# Lucid Dreaming > Attaining Lucidity > Wake Initiated Lucid Dreams (WILD) >  >  **Why am I scared when Sleep Paralysis starts to happen?**

## Jorge

Well as the title says.  :Sad: 

The majority of my SP's happen in the morning when I'm most relaxed and comfortable. Once it starts my heart starts beating fast, and that gets me nervous/scared. I'm assuming a part of it has to do with the fact that most people see scary hallucinogens and I would be terrified to see something like that. I feel I can do WILD's better than DILD, simply because WILD's are self-induced wild DILD are by mere chance pretty much.

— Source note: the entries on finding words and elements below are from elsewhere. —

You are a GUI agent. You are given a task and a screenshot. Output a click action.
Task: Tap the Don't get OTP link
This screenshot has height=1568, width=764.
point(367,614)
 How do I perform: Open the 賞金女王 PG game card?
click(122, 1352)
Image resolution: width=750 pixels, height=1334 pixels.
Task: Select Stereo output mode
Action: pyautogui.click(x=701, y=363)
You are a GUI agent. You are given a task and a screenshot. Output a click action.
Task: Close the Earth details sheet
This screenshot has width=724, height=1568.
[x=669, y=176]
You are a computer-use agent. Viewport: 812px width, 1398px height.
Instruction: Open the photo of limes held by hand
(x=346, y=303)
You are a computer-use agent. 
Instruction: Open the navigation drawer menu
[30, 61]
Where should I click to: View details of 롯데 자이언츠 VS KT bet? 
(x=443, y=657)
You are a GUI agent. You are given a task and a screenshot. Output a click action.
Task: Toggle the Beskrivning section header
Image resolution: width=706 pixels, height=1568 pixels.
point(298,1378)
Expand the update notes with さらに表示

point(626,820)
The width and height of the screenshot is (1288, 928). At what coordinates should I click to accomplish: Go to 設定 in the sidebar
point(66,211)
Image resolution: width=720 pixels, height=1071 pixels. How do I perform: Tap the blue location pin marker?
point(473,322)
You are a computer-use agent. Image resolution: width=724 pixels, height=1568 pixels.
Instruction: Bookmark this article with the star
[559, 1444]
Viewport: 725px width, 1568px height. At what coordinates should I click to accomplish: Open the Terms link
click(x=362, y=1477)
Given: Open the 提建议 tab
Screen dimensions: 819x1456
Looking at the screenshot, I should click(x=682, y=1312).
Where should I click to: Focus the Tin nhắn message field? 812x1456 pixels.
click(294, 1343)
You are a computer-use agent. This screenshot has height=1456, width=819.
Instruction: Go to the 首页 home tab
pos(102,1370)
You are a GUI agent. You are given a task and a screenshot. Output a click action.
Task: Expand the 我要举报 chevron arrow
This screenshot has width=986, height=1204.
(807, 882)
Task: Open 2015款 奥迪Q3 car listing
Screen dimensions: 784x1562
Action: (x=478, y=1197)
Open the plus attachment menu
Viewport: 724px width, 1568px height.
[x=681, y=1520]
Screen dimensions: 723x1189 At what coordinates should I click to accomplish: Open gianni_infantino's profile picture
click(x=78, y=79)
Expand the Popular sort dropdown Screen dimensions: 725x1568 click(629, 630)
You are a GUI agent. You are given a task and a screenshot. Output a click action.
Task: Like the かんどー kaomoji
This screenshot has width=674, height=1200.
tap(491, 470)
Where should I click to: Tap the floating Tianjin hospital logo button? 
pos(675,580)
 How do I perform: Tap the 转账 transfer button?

However this is the stump I can't get past. I am just filled with fear when the SP starts to happen. The feeling itself is...sort of scary in a sense as well. Has anybody overcome the fear of SP?

What should I do?

----------


## nina

I think the best way to get over fear of SP is to learn as much about it as you can, read about what exactly happens, what some people experience, how it translates, etc ...so that when you experience it, you can reassure yourself that it is completely normal. Also, facing your fear head on, and growing used to sleep paralysis helps. Look at each experience you have with it as a gift...as a chance to learn and grow more. Also realize that this is just a step in your lucid journey.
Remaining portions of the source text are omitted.